Visalia Country Club
- Interactive map of Visalia Country Club

Club information
- Location: 625 N Ranch Street Visalia, California
- Established: 1922
- Type: Private
- Total holes: 18
- Website: Visalia Country Club

Course
- Par: 72
- Length: 6,668
- Course rating: 72

= Visalia Country Club =

Golf only club in California

The Visalia Country Club is a golf only club in Visalia, California.

It is a relatively flat course with medium-sized greens. The greens are traditionally known for being real smooth and fast. The oak and pine trees form tree-lines along the fairways. There are grass and sand bunkers around the greens and on the fairways. There are about four to five bunkers per hole. Water hazards (three ponds) come into play on six holes. The signature hole is #16, a 150-yard, par 3, requiring a tee shot over water to a green that is surrounded by trees and bunkers.

==History==
On January 27, 1922 a meeting was held in the Visalia Municipal Auditorium for the purposes of organizing a golf club. Mr. Harvey V.E. Gilmer spearheaded the effort. The lack of awareness of the sport at that time made it somewhat of a challenge to arrange the initial subscriptions, but upon collecting twenty-five hundred dollars, property was leased from Dick Hyde. The first membership sold for fifty dollars, and the dues were five dollars per month.
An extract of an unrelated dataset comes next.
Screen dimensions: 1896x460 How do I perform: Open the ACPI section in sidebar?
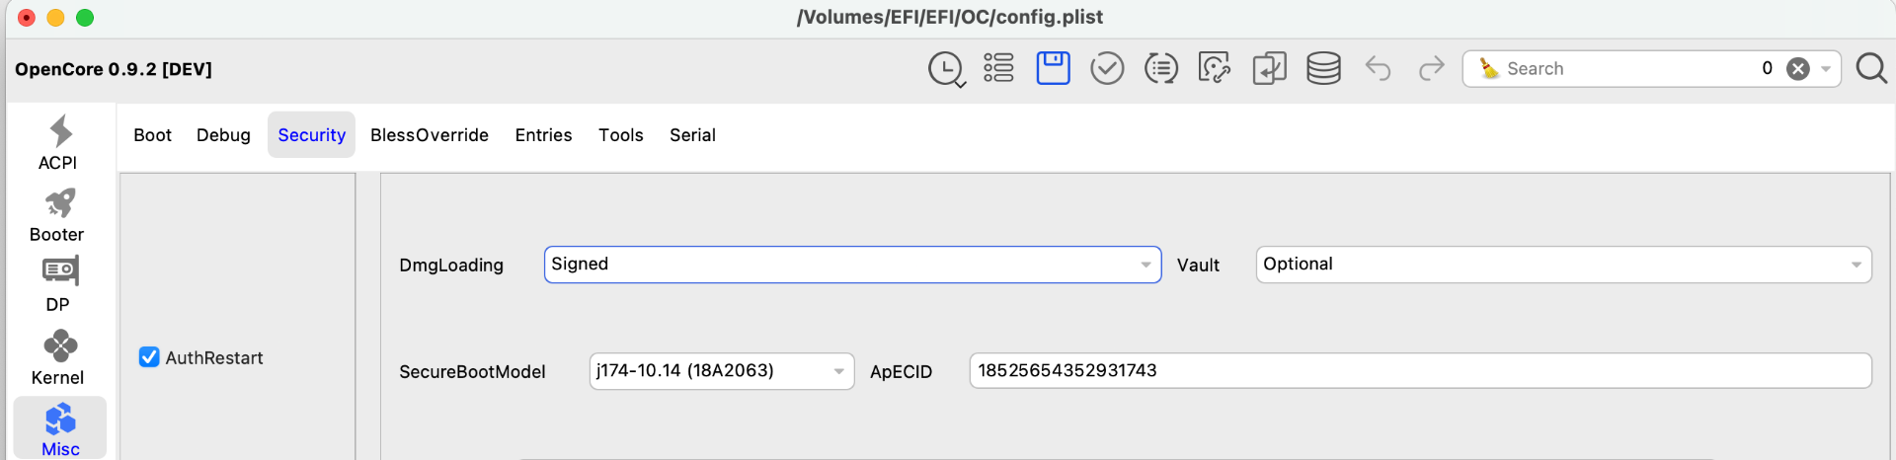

The Visalia Golf Club began with three holes, still existing today as numbers 11, 12 and 13. "Greens" were oiled sand, which needed smoothing before every putt. The tee areas were asphalt slabs. In 1926, six more holes were added and the sand greens were replaced with grass greens. Two years later the original clubhouse was erected. Later in the year, a clubhouse building committee was formed; plans were drawn up & accepted. W.R. Spalding (whose house still stands today in downtown and serves as one of Visalia’s two B&B’s) donated lumber for the new clubhouse. Members were asked to provide additional donations, and were enthusiastically willing – even non-members donated. The original clubhouse and greens had been constructed for a cost of $6400. The original clubhouse measured 16 feet by 24 feet, and burned to the ground in 1927. It was re-built the same year.
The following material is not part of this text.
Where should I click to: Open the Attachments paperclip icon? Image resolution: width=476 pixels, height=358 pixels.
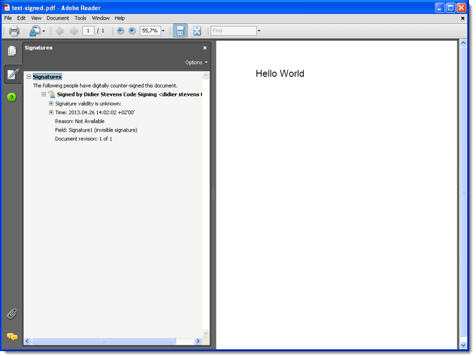(x=12, y=314)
In April 1942, during World War II, Bob Hope, Bing Crosby, Johnny Weissmuller and an outstanding amateur from Los Angeles, Johnny Dawson, played an exhibition golf match at the club. While no records survive to document the victor of the match, the real winner was the Visalia Chapter of the American Red Cross, to whom the proceeds were donated.
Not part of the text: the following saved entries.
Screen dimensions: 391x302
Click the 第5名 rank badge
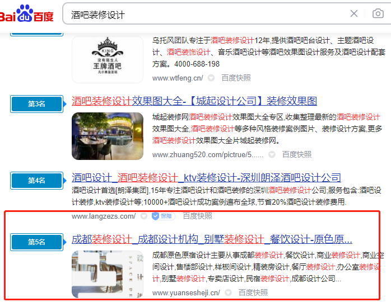(x=36, y=242)
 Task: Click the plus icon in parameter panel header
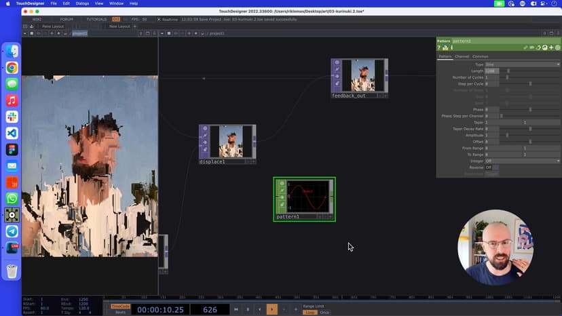click(x=551, y=47)
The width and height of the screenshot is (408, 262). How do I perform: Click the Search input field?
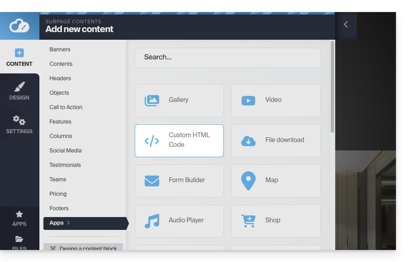228,57
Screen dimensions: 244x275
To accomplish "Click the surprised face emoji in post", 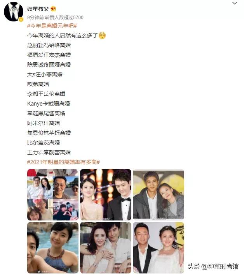I will pyautogui.click(x=102, y=35).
The design of the fairways was determined in part by the famous Jennings Ditch which wanders throughout the entire length of the course. In 1950, Mill Creek, which supplied water for the Jennings Ditch, was diverted, leaving a dry ditch which is still visible throughout the course and particularly along the right side of the #9 fairway and the lake between #17 and #18. In that same year, the official name of the club was changed to Visalia Country Club. By 1952, the club added nine more holes to reach the present eighteen. In 1953, a new clubhouse was built at the site of today’s snack bar – the cost of the new clubhouse increased from that of the original to a reported $120,000, and was entirely financed voluntarily by donations from the members.

From 1962 until 1965, the club hosted the Visalia Open on the LPGA Tour. Many famous women golfers played in the events, including Mickey Wright, Betsy Rawls, Kathy Whitworth, Patty Berg and Judy Rankin. When the LPGA raised the required prize money to $15,000 the membership concluded the investment was too great and ended their relationship with the tour.

The oldest Valley Oak Tree in Visalia sits right next to the #18 tee box. The estimated age of the oak tree is 276 years old.